§ Required work: Of the lines in the material below, print only those from the one containing "Where should I click to: Uncheck" to the one containing "This screenshot has height=585, width=1196.", ends included, exactly as written and without pictures.

§ Data listing:

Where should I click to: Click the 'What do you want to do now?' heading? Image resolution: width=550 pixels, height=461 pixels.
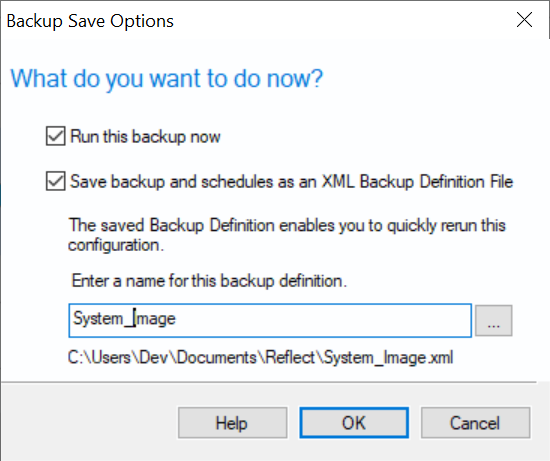tap(167, 79)
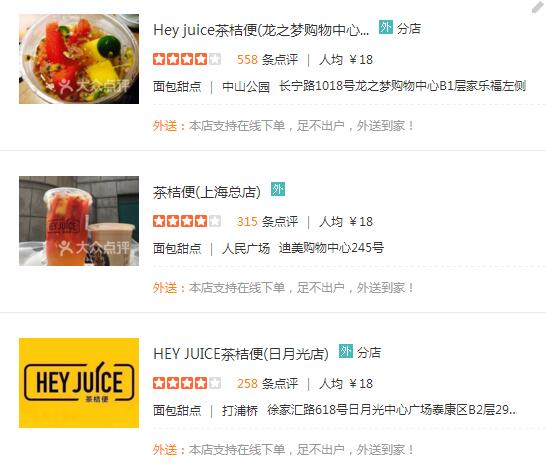Click the 打浦桥 area link
This screenshot has height=472, width=546.
[x=240, y=410]
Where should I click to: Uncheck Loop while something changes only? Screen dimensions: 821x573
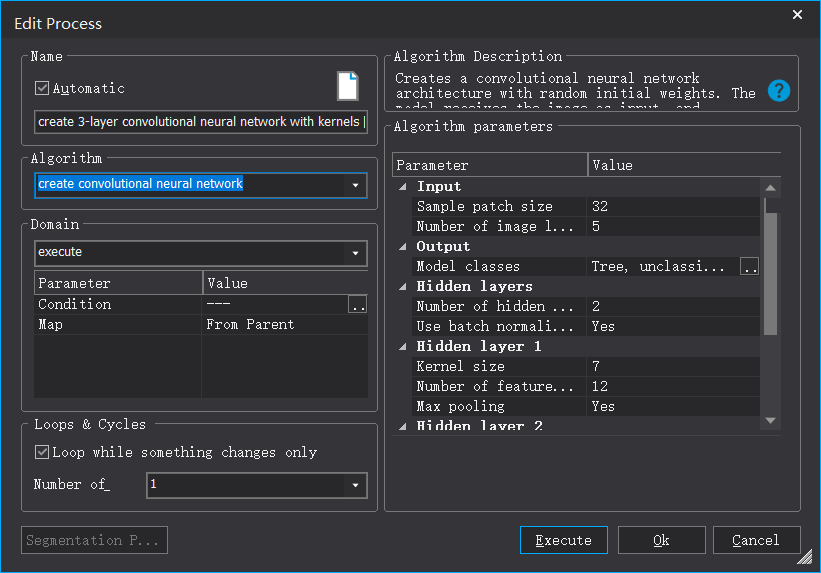[42, 452]
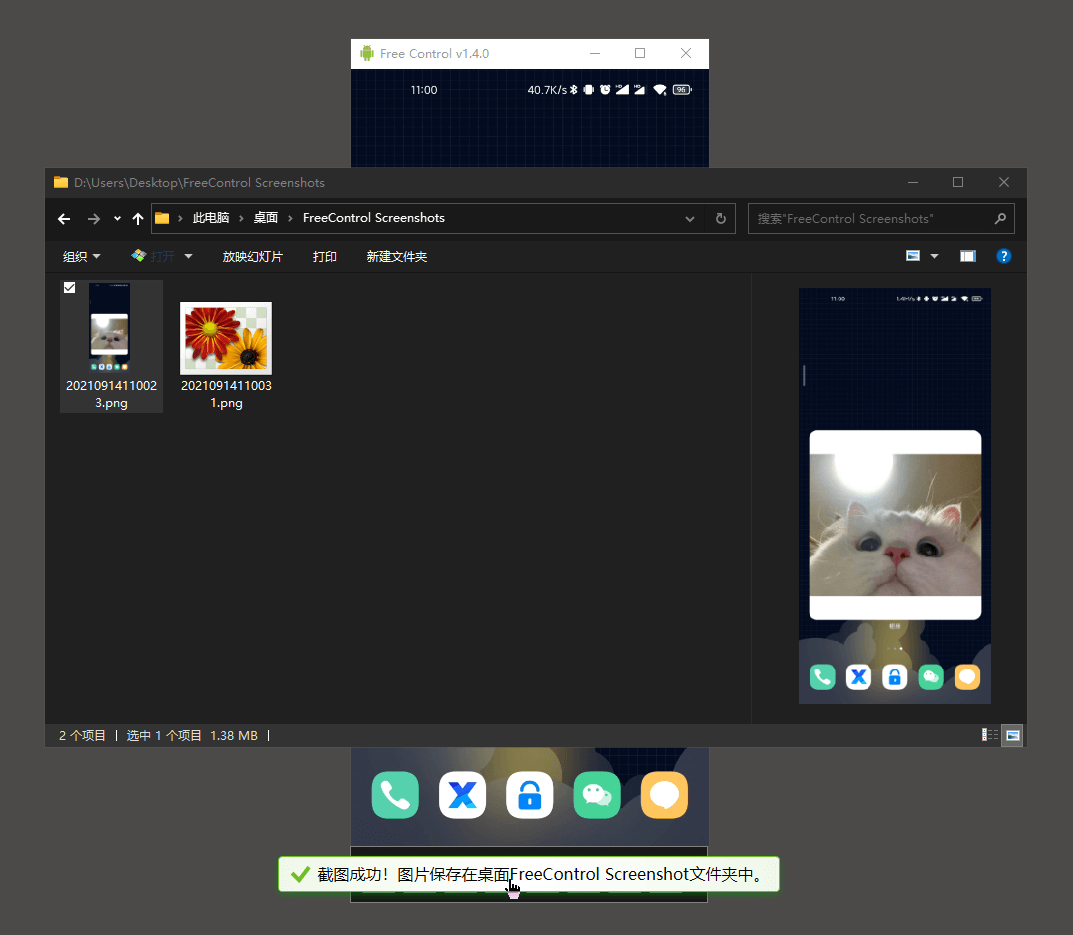Image resolution: width=1073 pixels, height=935 pixels.
Task: Click the Free Control Android robot icon
Action: click(367, 53)
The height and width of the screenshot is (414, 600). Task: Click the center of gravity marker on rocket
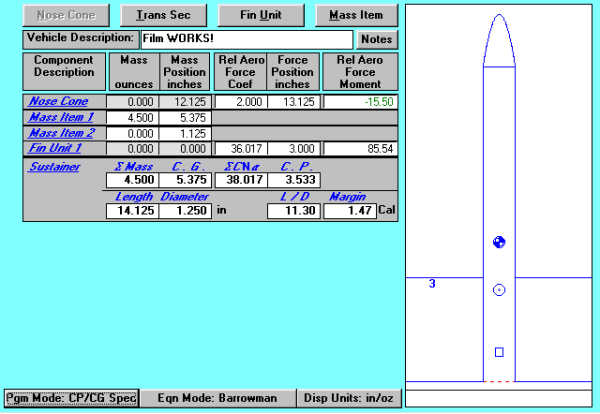coord(500,242)
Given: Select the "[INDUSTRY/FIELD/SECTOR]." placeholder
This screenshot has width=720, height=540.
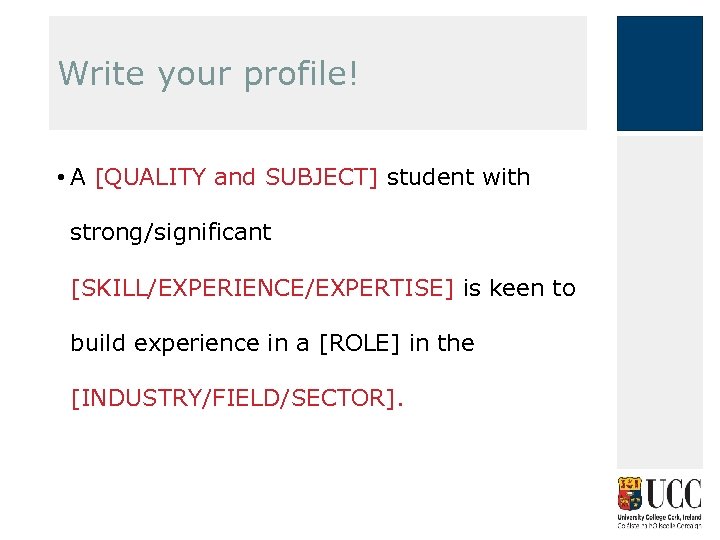Looking at the screenshot, I should pos(237,398).
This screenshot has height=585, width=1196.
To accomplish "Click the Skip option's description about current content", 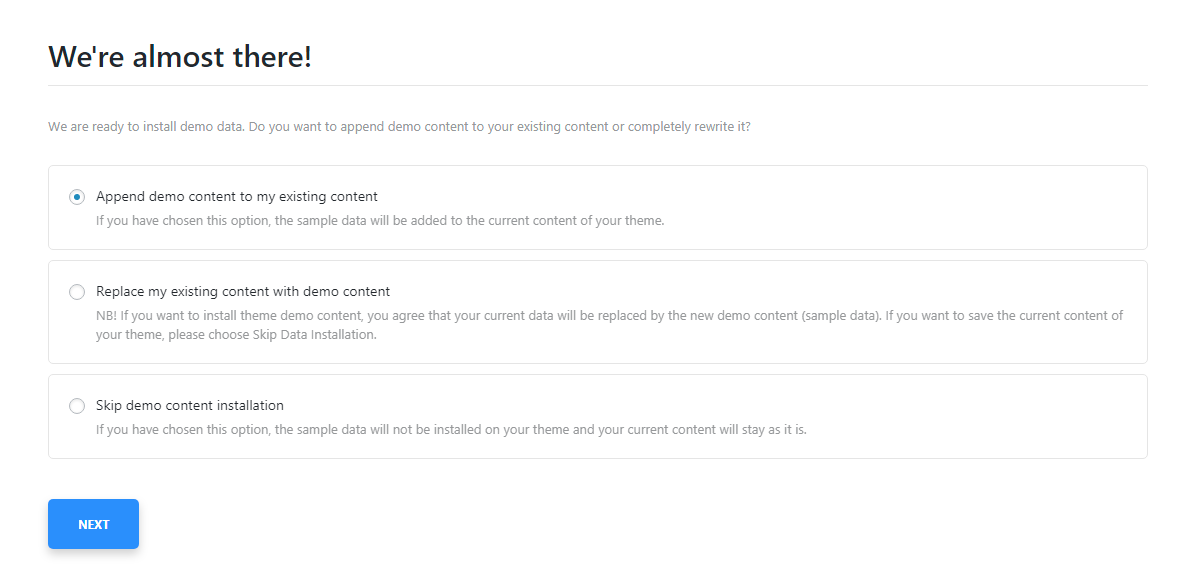I will pyautogui.click(x=450, y=430).
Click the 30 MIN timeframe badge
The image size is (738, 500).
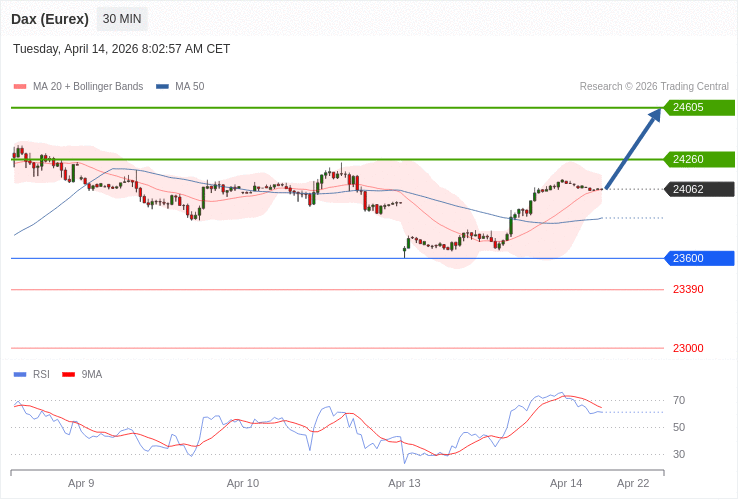(x=122, y=19)
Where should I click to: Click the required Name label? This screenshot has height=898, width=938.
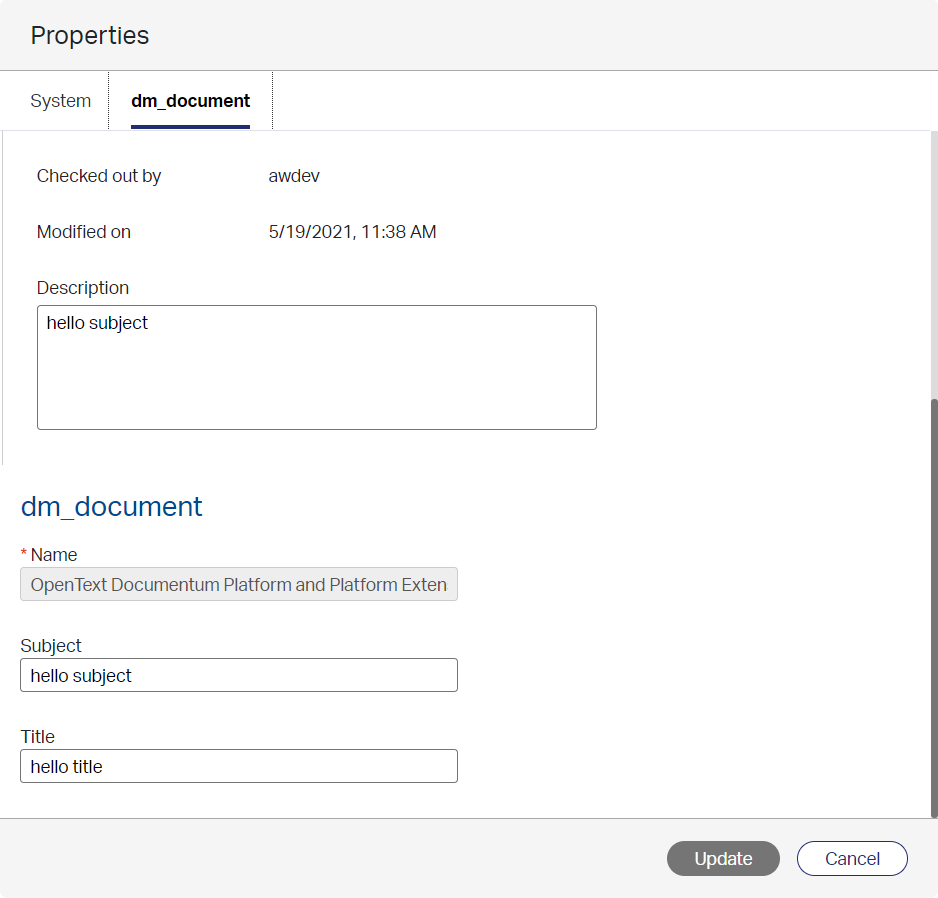coord(54,555)
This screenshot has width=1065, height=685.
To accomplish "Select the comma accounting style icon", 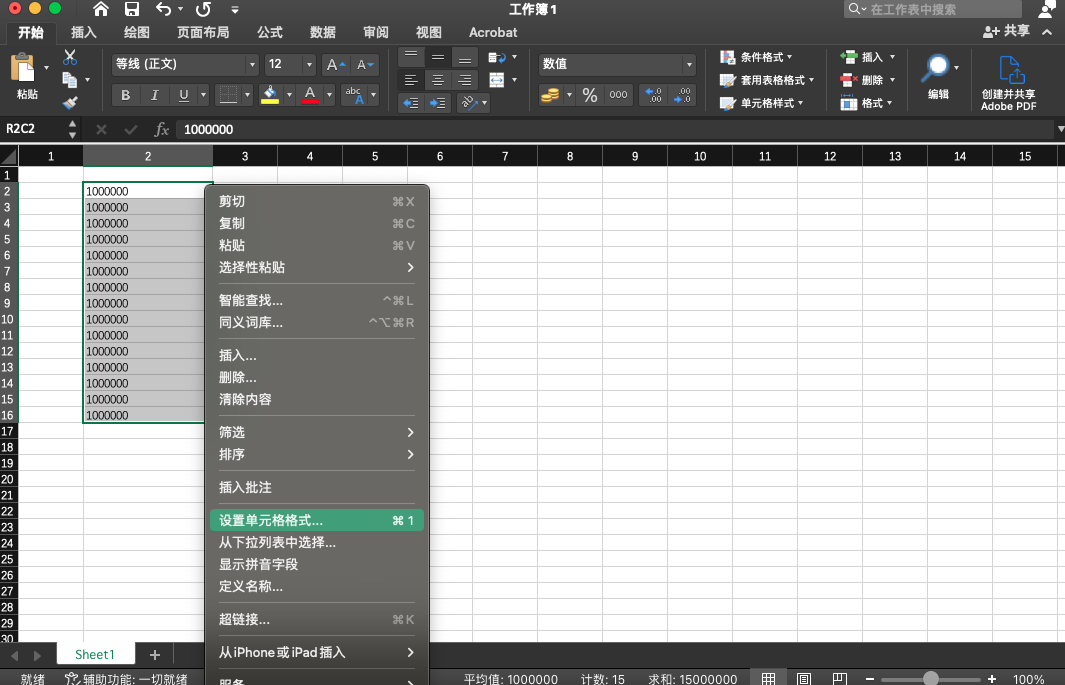I will point(549,95).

§ Task output:
Where should I click to: Uncheck Loop while something changes only? Screen dimensions: 821x573
[42, 452]
Image resolution: width=1073 pixels, height=935 pixels.
Task: Click the Free Control Android robot icon
Action: click(367, 53)
The height and width of the screenshot is (414, 600). Task: Click the center of gravity marker on rocket
coord(500,242)
Given: Select the "[INDUSTRY/FIELD/SECTOR]." placeholder
This screenshot has width=720, height=540.
Looking at the screenshot, I should pos(237,398).
This screenshot has height=585, width=1196.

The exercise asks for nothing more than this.